** START OF Source passage **

/**
 * Graph benchmark scenarios for RuVector graph database
 * Tests various graph operations and compares with Neo4j
 */

export interface GraphScenario {
  name: string;
  description: string;
  type: 'traversal' | 'write' | 'aggregation' | 'mixed' | 'concurrent';
  setup: () => Promise<void>;
  execute: () => Promise<BenchmarkResult>;
  cleanup?: () => Promise<void>;
}

export interface BenchmarkResult {
  scenario: string;
  duration_ms: number;
  operations_per_second: number;
  memory_mb?: number;
  cpu_percent?: number;
  metadata?: Record<string, unknown>;
}

export interface GraphDataset {
  name: string;
  nodes: number;
  edges: number;
  labels: string[];
  relationshipTypes: string[];
  properties: Record<string, string>;
}

/**
 * Social Network Scenario
 * Simulates a social graph with users, posts, and relationships
 */
export const socialNetworkScenario: GraphScenario = {
  name: 'social_network_1m',
  description: 'Social network with 1M users and 10M friendships',
  type: 'mixed',

  setup: async () => {
    console.log('Setting up social network dataset...');
    // Will use agentic-synth to generate realistic social graph data
  },

  execute: async () => {
    const start = Date.now();

    // Benchmark operations:
    // 1. Create users (batch insert)
    // 2. Create friendships (batch edge creation)
    // 3. Friend recommendations (2-hop traversal)
    // 4. Mutual friends (intersection query)
    // 5. Influencer detection (degree centrality)

** END OF Source passage **

* _Exercise set_
A – In the benchmark code, which graph database is RuVector compared against?
B – Rewrite the benchmark code from "execute: async ()" down to "friends (intersection query)", putting "bulk" in place of "batch".
C – Translate this comment from the benchmark code into Spanish: "Simulates a social graph with users, posts, and relationships"

** START OF Information supplied **

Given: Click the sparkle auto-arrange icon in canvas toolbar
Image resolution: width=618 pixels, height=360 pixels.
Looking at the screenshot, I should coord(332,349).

** END OF Information supplied **

* _Responses by task_
A – Neo4j

B –
execute: async () => {
    const start = Date.now();

    // Benchmark operations:
    // 1. Create users (bulk insert)
    // 2. Create friendships (bulk edge creation)
    // 3. Friend recommendations (2-hop traversal)
    // 4. Mutual friends (intersection query)

C – Simula un grafo social con usuarios, publicaciones y relaciones